Blepharochalasis syndrome is a non-sight-threatening disease. Complications are rare and primarily affect periocular anatomy. However, recurrent episodes of eyelid swelling can lead to the following: Dermatochalasis, with periocular fat atrophy in some cases and fat prolapse in others Thin, wrinkled, atrophic, and discolored skin Upper eyelid ptosis with preserved levator function, suggesting aponeurotic dehiscence Lateral, and occasionally medial, canthal disinsertion, causing a rounded canthal angle and shortening of the horizontal palpebral fissure (acquired blepharophimosis) Pseudoepicanthal fold formation Lacrimal gland prolapse Lower eyelid laxity and malposition Secondary ocular surface irritation Although complications are uncommon, their potential to cause functional and cosmetic impairment should be recognized. Early detection and intervention can help mitigate these effects and preserve eyelid function.

Blepharochalasis syndrome is a rare condition with an unknown etiology and no universally recognized curative treatment. The syndrome causes no severe consequences for the patient's vision. Familiarity with the disease prevents delays in diagnosis, which can provoke patient anxiety. Instructions on eyelid cleanliness, mild skin care, and avoidance of excessive friction or pressure on the eyelids can help reduce inflammation. During acute bouts, symptomatic alleviation strategies, including cold compresses and head elevation, should be recommended. After diagnosis, patients must be informed about the condition, potential triggers, and local measures that may be attempted during swelling episodes, such as applying cold compresses. Patients should also be warned about other diseases that mimic blepharochalasis syndrome and advised to seek care during episodes of swelling to confirm the diagnosis. Prompt referral to an oculoplastic surgeon is necessary to assess functional impairment and plan surgery during the inactive phase.

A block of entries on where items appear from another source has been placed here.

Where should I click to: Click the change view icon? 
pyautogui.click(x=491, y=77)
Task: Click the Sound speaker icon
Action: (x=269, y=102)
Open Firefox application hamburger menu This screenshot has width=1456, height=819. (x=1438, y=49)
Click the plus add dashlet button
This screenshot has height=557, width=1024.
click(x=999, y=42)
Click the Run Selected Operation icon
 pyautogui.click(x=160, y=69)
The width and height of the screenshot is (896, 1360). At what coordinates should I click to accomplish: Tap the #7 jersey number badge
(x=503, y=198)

A crucial clinical insight in blepharochalasis syndrome lies in identifying its distinctive episodic, painless, nonpitting eyelid edema that begins during adolescence. Distinguishing this presentation from other eyelid conditions prevents misdiagnosis and inappropriate therapy. The timing of surgical intervention is critical. Surgery performed during the active phase may worsen edema and produce unfavorable outcomes. Surgical procedures should be reserved for the quiescent phase when inflammation has subsided. Careful surgical planning that considers the extent of skin laxity, ptosis severity, and orbital fat prolapse improves results and minimizes complications. Limited awareness of blepharochalasis syndrome among practitioners, due to its rarity, often causes delayed diagnosis.

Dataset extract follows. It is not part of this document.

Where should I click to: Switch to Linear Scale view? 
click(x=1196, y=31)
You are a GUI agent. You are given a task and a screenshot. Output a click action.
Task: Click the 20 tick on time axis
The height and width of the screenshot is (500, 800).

Blepharochalasis syndrome frequently presents a diagnostic challenge due to its rarity and broad differential diagnosis. Ophthalmologists and oculoplastic surgeons play a central role in diagnosis, monitoring, and surgical management, relying on specialized knowledge of eyelid anatomy and function to achieve optimal outcomes. Primary care clinicians play a crucial role in the early detection, timely referral, and management of comorbid conditions. Although ophthalmologists serve as the primary specialists for diagnosis and treatment, management within an interprofessional team is essential. Other specialties, such as primary care, rheumatology, and dermatology, help exclude systemic associations of the syndrome. Radiologists support diagnosis through neuroimaging when indicated, and pathologists provide critical input when a skin biopsy is performed. Nurses also play a significant role by educating patients and their families about the condition. Effective communication among all team members ensures prompt, patient-centered care. Collaborative decision-making with patients fosters realistic expectations and active involvement, thereby improving satisfaction and clinical outcomes.